Via the Washington Monthly, this WaPo piece on former McCain advisor Doug Holtz-Eakin, who is about to lose his health care, which contained this gem:
Despite his personal trials, however, Holtz-Eakin said his conviction on the hot-button issue of health care is unchanged. He believes that reform is needed, but that President Obama and congressional Democrats are going about it the wrong way. The system is “broken,” he said, but the bills now before Congress do not cut costs enough. On the campaign trail, Holtz-Eakin promoted McCain’s plan to eliminate the tax exemption for employer-sponsored health insurance and give tax credits to individuals to buy their own coverage.

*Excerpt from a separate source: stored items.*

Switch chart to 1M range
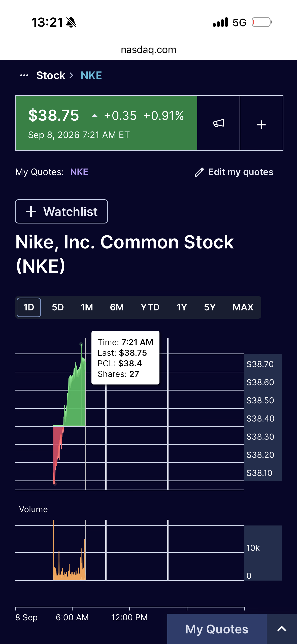This screenshot has width=297, height=644. [x=87, y=307]
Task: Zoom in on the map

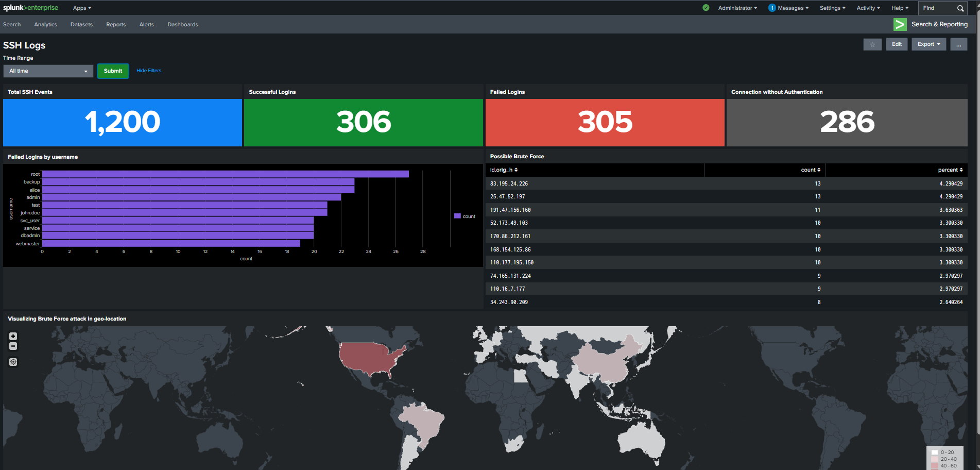Action: (x=13, y=337)
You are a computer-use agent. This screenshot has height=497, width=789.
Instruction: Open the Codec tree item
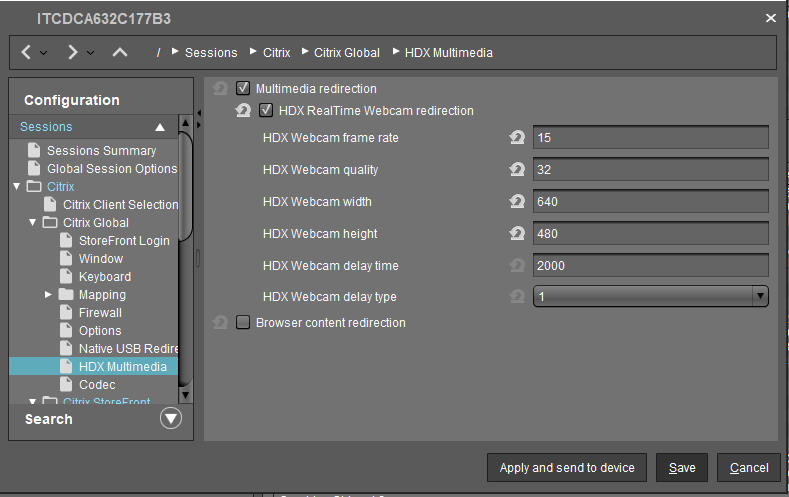coord(97,385)
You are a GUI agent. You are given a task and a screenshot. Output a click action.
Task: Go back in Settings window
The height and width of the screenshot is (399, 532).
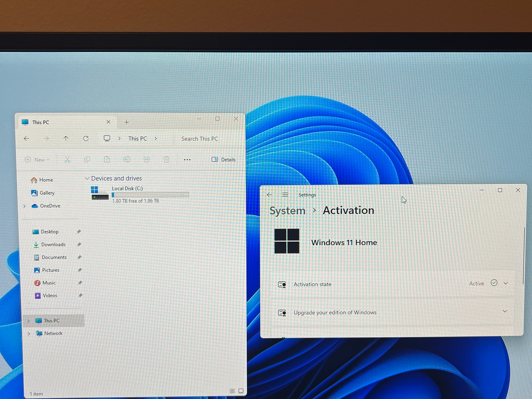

Of the bills moving through Congress, Holtz-Eakin said: “I wish the policies were different, and I wish I could’ve somehow gotten us to a bipartisan place. I think McCain had the capacity to do that.
Will this myth of McCain’s bipartisanship ever stop? Putting aside the fact that he ran a disgusting and ugly campaign with amoral louts like Michael Goldfarb in charge of the campaign, and putting aside the fact that he gave us Sarah Palin, and putting aside the fact that McCain is an angry old fool with a mean streak a mile long, is there ANY DAMNED EVIDENCE AT ALL from the last year that any bipartisan solution could be found? The Republicans have yet to even release their health care plan, and have done nothing but propagate lies, foment unrest, and scream no. In the meantime, they are continuing their purge of anyone to the left of Dick Cheney.
So what exactly makes Holtz-Eakin think there is any way a bipartisan solution could be found. Or Obama, for that matter?